[Saved data entries]

□ □ □ □ □ □ □

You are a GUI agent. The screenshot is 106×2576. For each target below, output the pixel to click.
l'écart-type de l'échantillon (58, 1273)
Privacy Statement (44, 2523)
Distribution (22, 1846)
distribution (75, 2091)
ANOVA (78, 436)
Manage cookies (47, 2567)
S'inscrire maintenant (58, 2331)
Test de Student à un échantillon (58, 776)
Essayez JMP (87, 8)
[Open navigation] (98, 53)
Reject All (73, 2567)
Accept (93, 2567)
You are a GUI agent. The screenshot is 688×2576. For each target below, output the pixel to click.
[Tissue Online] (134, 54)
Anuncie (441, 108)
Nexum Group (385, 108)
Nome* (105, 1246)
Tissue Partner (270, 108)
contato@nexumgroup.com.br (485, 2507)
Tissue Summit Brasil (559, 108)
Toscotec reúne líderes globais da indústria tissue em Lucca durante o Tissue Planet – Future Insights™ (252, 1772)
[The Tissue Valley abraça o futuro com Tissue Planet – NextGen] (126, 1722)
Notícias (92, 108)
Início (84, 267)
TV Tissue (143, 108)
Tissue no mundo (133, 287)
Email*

□ □ □ □ □ □ □

**ABOUT THIS EXERCISE**
Without omitting anything, output the data verbatim.

**ANSWER FOR THE TASK**
You are a GUI agent. The screenshot is 106×2576. For each target below, output the pixel to click.
l'écart-type de l'échantillon (58, 1273)
Privacy Statement (44, 2523)
Distribution (22, 1846)
distribution (75, 2091)
ANOVA (78, 436)
Manage cookies (47, 2567)
S'inscrire maintenant (58, 2331)
Test de Student à un échantillon (58, 776)
Essayez JMP (87, 8)
[Open navigation] (98, 53)
Reject All (73, 2567)
Accept (93, 2567)
You are a GUI agent. The screenshot is 688×2576. For each target below, output the pixel to click.
[Tissue Online] (134, 54)
Anuncie (441, 108)
Nexum Group (385, 108)
Nome* (105, 1246)
Tissue Partner (270, 108)
contato@nexumgroup.com.br (485, 2507)
Tissue Summit Brasil (559, 108)
Toscotec reúne líderes globais da indústria tissue em Lucca durante o Tissue Planet – Future Insights™ (252, 1772)
[The Tissue Valley abraça o futuro com Tissue Planet – NextGen] (126, 1722)
Notícias (92, 108)
Início (84, 267)
TV Tissue (143, 108)
Tissue no mundo (133, 287)
Email*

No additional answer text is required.